Danny Elfman and Steve Bartek. Two names that you probably don’t know, but keys to immortalize with their music one of the most remembered suspense scenes in cinema and one of the most identified with Psycho. Not the original 1960 feature film, but the remake released 38 years after Alfred Hitchcock’s masterpiece.
That music that accompanies Anne Hechewho played Marion Crane in the 1998 version of Psychosis, is from the seal of the “Master of suspense”. The music, the close-ups, the subjective shots and two cars: one followed and the other behind without missing a beat. Resources of the trade that we saw in films like Vertigo and North by Northwest.

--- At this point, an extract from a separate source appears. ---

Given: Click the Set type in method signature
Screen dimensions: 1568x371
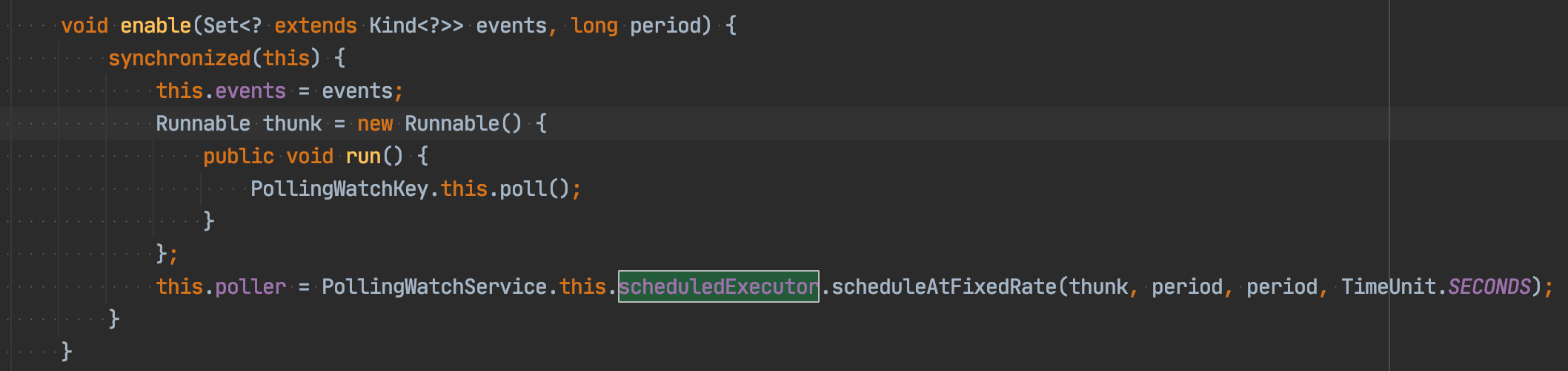Looking at the screenshot, I should coord(221,25).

In the case of the film directed by Gus Van Sant, when Marion Crane is driving with the stolen $400,000 and is discovered by her boss, when an Arizona police officer drives his patrol car to stop her on the highway, the suspect takes the urgent decision to exchange your vehicle at a used dealer.
There, the character of Heche change your Ford Taurus 1993 for a 1989 Volvo 740, a model from the Swedish firm that hit the market that year with innovations for the range. Inside the luxurious bodywork, as indicated by the “4” in its name, a four cylinder enginewhich had meant an evolution in relation to the 760 at the beginning of the ’80s.
But the novelty, in that 1989 Volvo, was the resounding change of its engine. That “red block”, because of the color of the engine” was now manufactured with 16 valves and produced 155 horsepower. Thus, the Volvo 740 GTL 16V 1989 was incorporated into the 740 range until 1992, the year in which the model was replaced by the firm by the 940.
It is true that Anne Heche, with her performance in Psycho, managed to introduce Volvo to the list of the most iconic scenes in cinema. However, Van Sant’s film received negative reviews to the point of obtaining two Golden Raspberry Awards -Anti-Oscar Awards-, one of them for Gus Van Sant as Worst Director. Heche, meanwhile, was nominated for Worst Actress. How will Volvo have reacted to it? Only the Swedes know.